In our cohort, the improvement in WHO-FC, 6MWD, and NT-proBNP/BNP levels was somehow smaller in patients with than without a LHD phenotype, but survival was comparable, suggesting that a less aggressive therapy in PAH-LHD might be appropriate.

Stratification of the risk of 1-year mortality is now mandatory in PAH management, since treatment intensity and subsequent escalation are based on predicted survival in the current therapeutic algorithm [10, 29]. While a comprehensive assessment incorporating clinical, functional, imaging, and hemodynamic variables is preferred at baseline, a simplified approach including a limited number of measurements is accepted for long-term follow-up [10, 30,31,32]. Most proposed tools for streamlined evaluation of risk in PAH distinguish 3 profiles with increasingly worse prognosis: low, intermediate, and high [11, 14, 33]. The majority of patients are classified at intermediate risk despite having various severity of disease; thereby, the treatment generically advised for the broad intermediate-risk category may not always be suitable. This flaw is overcome by the COMPERA 2.0 model, which further divides the intermediate-risk class in intermediate-low and intermediate-high. Furthermore, the COMPERA 2.0 4-strata model is more sensitive to modifications of risk from baseline to follow-up than other models [12].

CV comorbidities have already been shown to negatively influence the performance of PAH risk scores at baseline [24, 25, 27]. In our study COMPERA and COMPERA 2.0 failed to stratify the risk of all-cause mortality in patients with PAH-LHD at baseline, but showed good discrimination capacity at follow-up. Importantly, treatment of PAH-LHD resulted in a significantly greater proportion of subjects with intermediate-low or low risk at first disease reassessment. This is clinically meaningful, since the intermediate-low and low risk classes were associated with better survival in multivariable analysis. It is also noteworthy that a LHD phenotype did not portend an increased risk of death after multiple adjustment.

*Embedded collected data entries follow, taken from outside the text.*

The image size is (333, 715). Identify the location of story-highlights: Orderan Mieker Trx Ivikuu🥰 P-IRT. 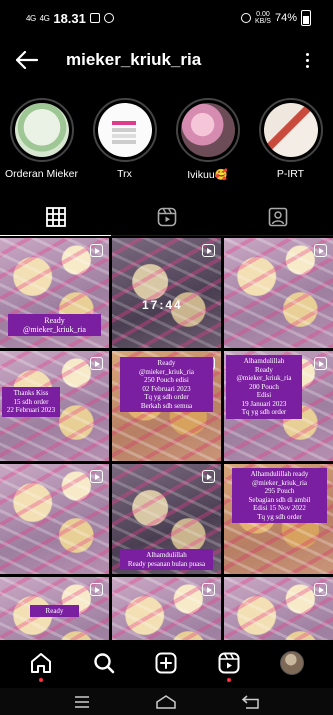
(166, 141).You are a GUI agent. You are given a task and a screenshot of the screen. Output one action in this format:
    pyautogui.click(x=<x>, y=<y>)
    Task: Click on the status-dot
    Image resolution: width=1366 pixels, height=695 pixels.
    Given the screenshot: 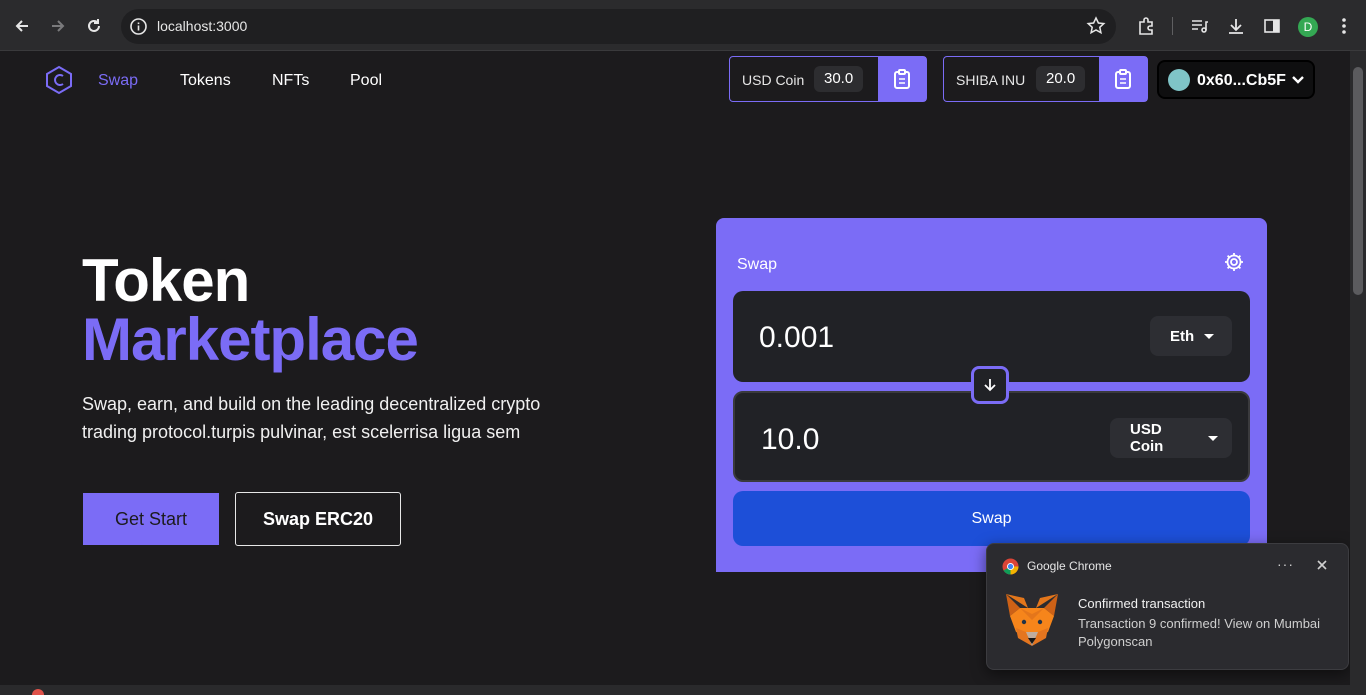 What is the action you would take?
    pyautogui.click(x=38, y=692)
    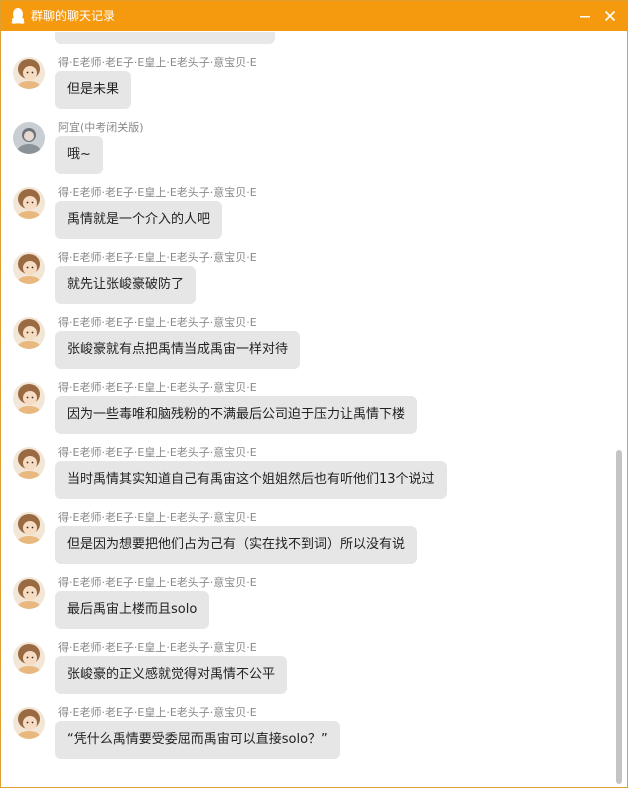  I want to click on sender-name: 阿宜(中考闭关版), so click(101, 128).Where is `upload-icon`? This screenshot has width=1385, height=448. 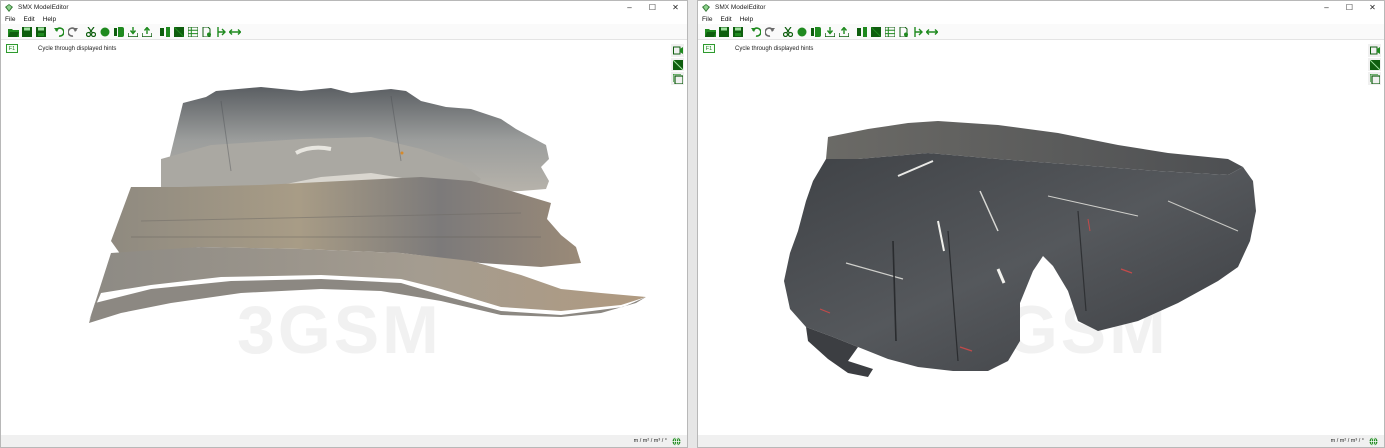 upload-icon is located at coordinates (147, 32).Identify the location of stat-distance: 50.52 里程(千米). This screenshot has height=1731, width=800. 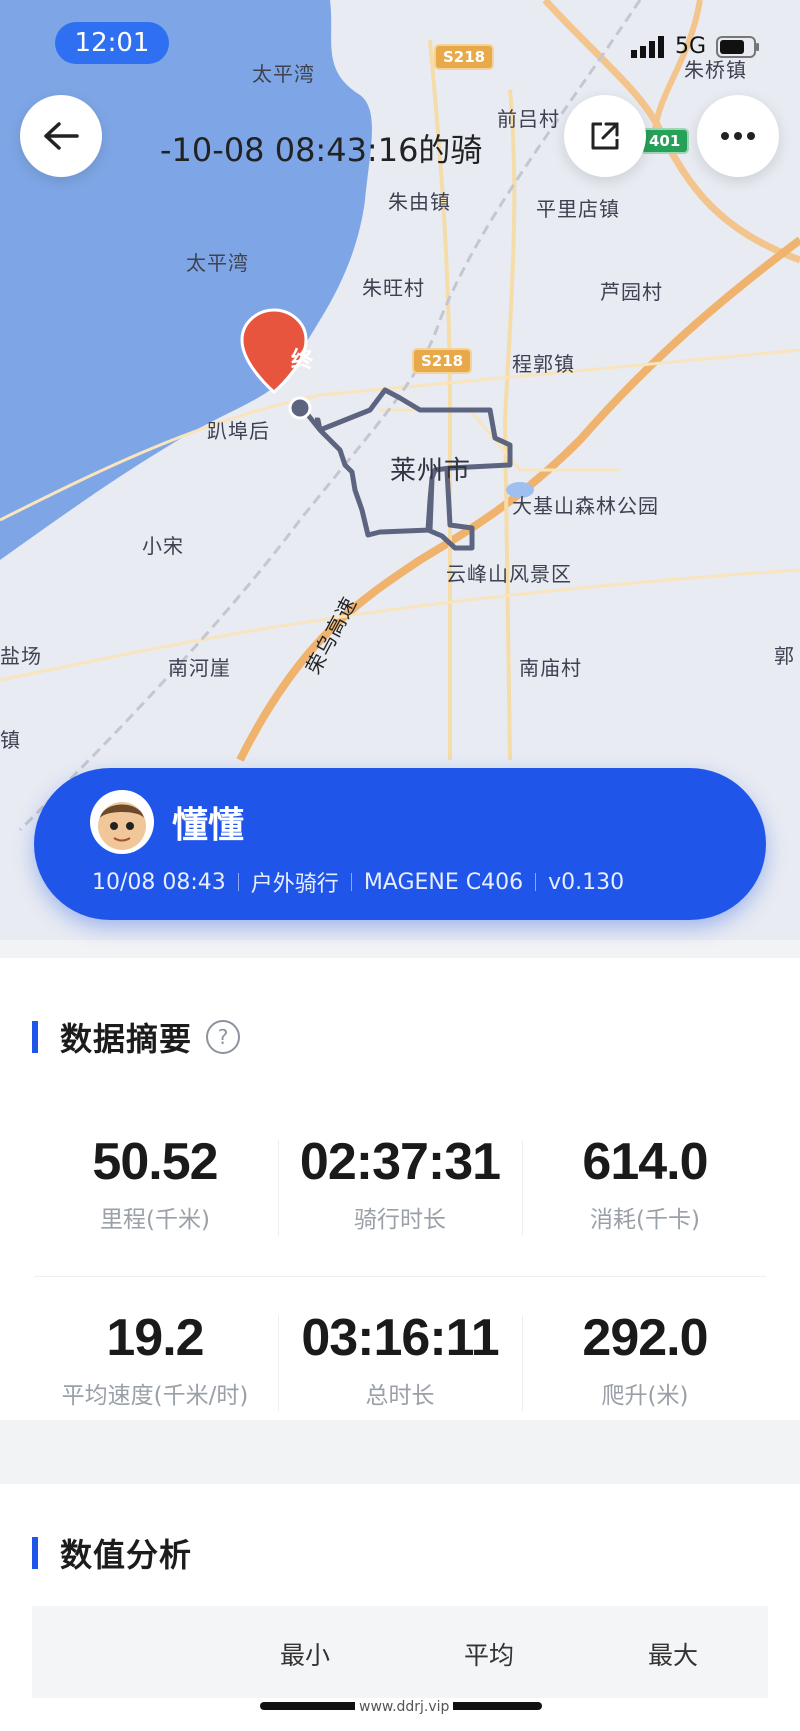
(155, 1183).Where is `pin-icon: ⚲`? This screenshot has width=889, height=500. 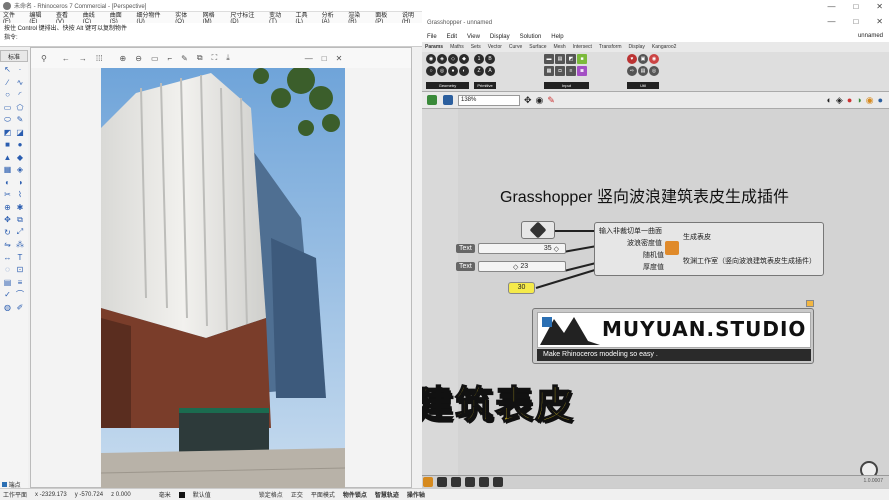
pin-icon: ⚲ is located at coordinates (44, 58).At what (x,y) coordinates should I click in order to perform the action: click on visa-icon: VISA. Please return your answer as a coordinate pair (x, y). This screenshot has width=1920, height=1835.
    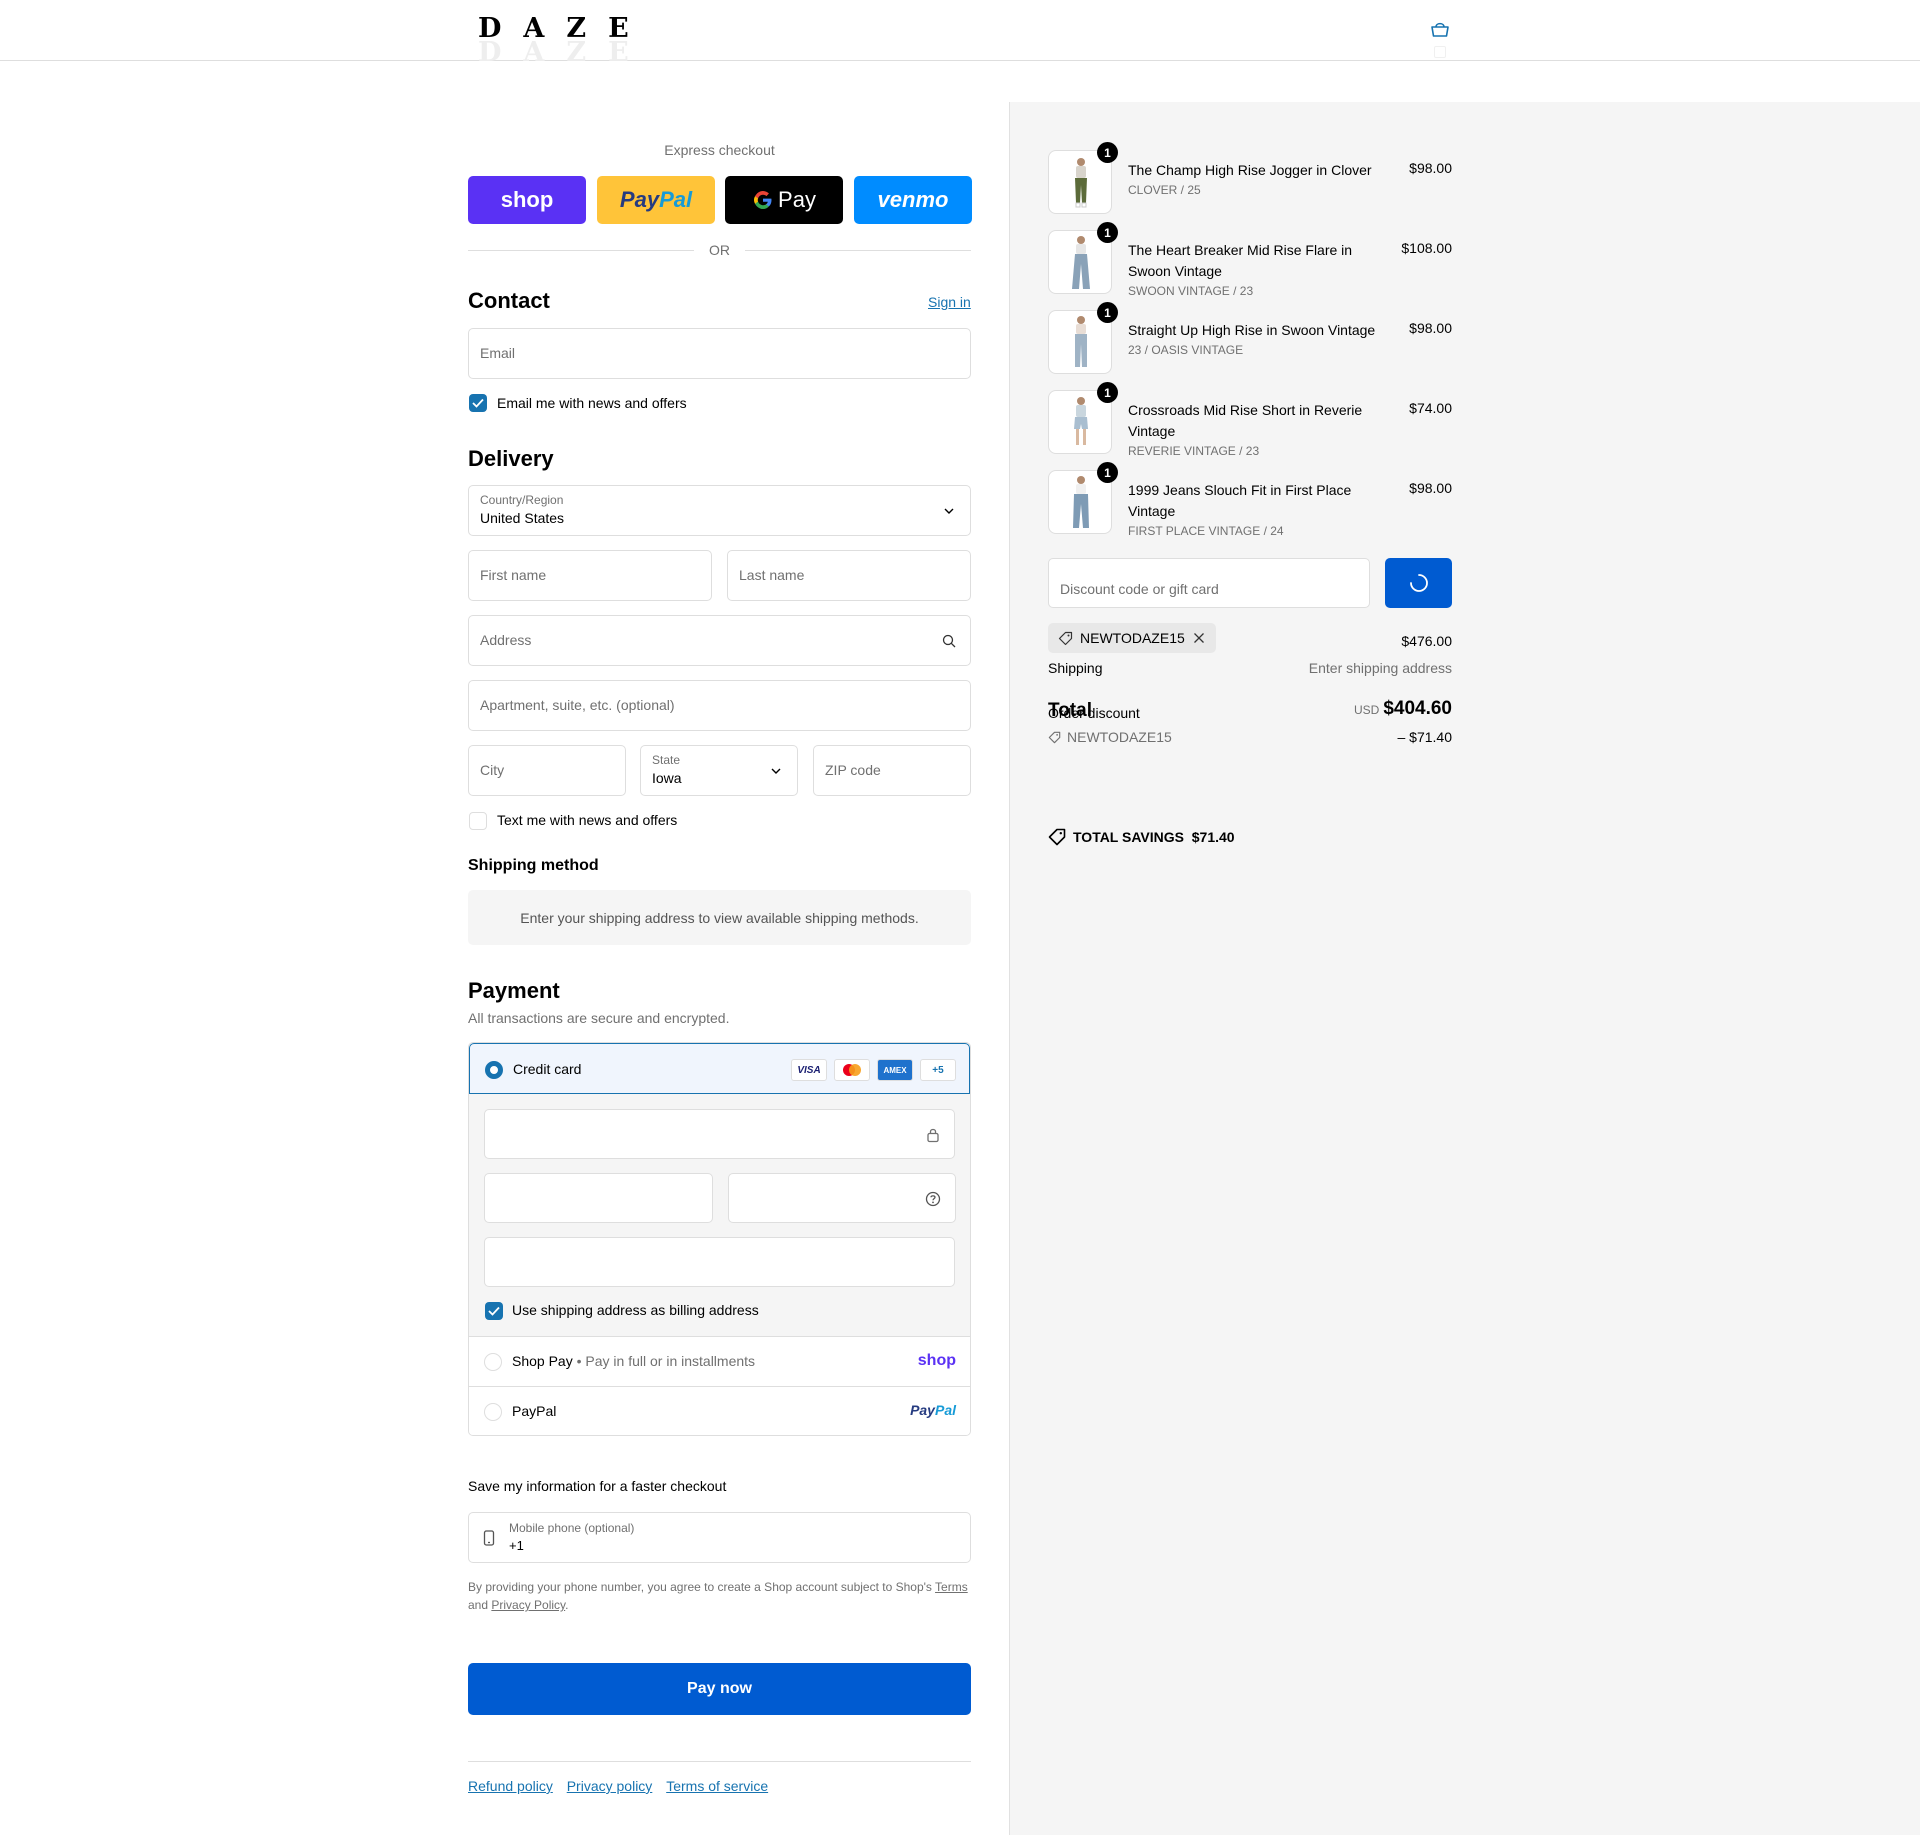
    Looking at the image, I should click on (809, 1070).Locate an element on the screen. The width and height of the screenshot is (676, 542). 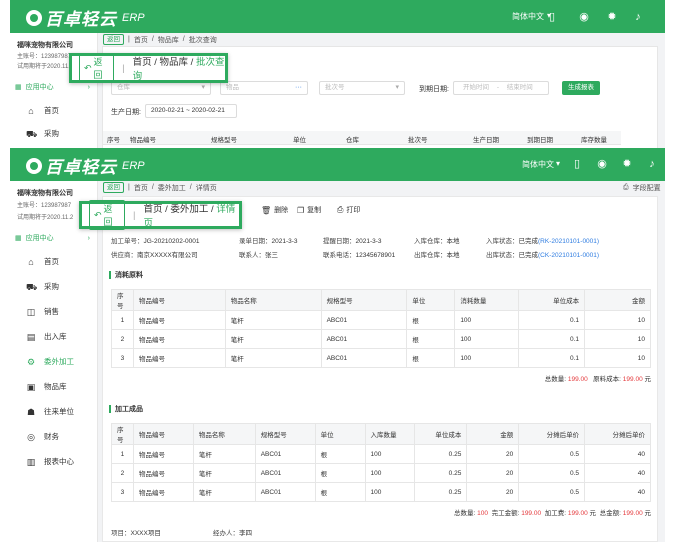
production-date-range: 2020-02-21 ~ 2020-02-21 is located at coordinates (191, 111).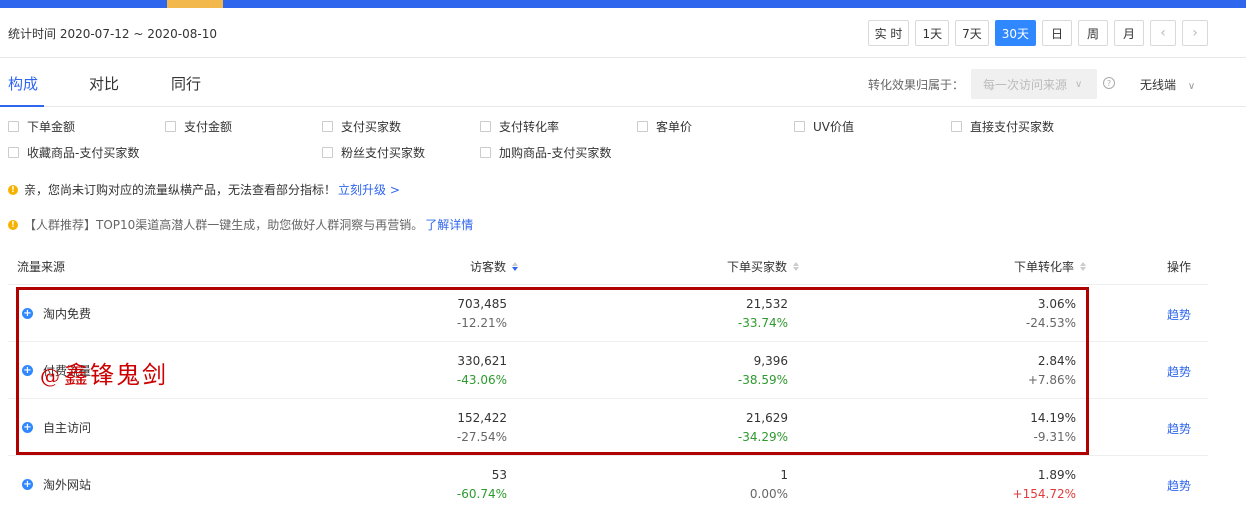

Overall, these data validate the use of COMPERA 2.0 for follow-up risk re-estimation in the difficult setting of PAH-LHD. Interestingly, in the aforementioned Dutch investigation, the percentage of PAH patients in the COMPERA 2.0 intermediate-low and low risk categories increased from baseline to follow-up regardless of the H2FPEF score [28].

The present work has limitations. Risk stratification in PAH was implemented in the last years of the study period, as were some medications. Nonetheless, risk assessment at follow-up by COMPERA 2.0 was effective, confirming the usability of this tool even in patients not managed according to the standards of care for PAH. Furthermore, the results of a sensitivity analysis focusing on patients enrolled from 2013 onwards were in the same direction as those of the main analysis. Second, our cohort was selected based on the previous hemodynamic definition of PAH, instead of that given by the most recent guidelines. We decided to do so to facilitate the interpretation of the results of this analysis in the light of other ones, as the cut-offs of mPAP ≥ 25 mmHg, PAWP ≤ 15 mmHg, and PVR > 3 WU have been used in all other studies conducted so far to validate risk scores in PAH. Third, an exaggerated response to rapid infusion of saline may be another tool to unmask LHD in patients with PAWP ≤ 15 mmHg, but it was not evaluated in the patient sample we analysed. Fourth, the inclusion of patients with RHC at follow-up may have led to an underestimation of the frequency of PAH-LHD.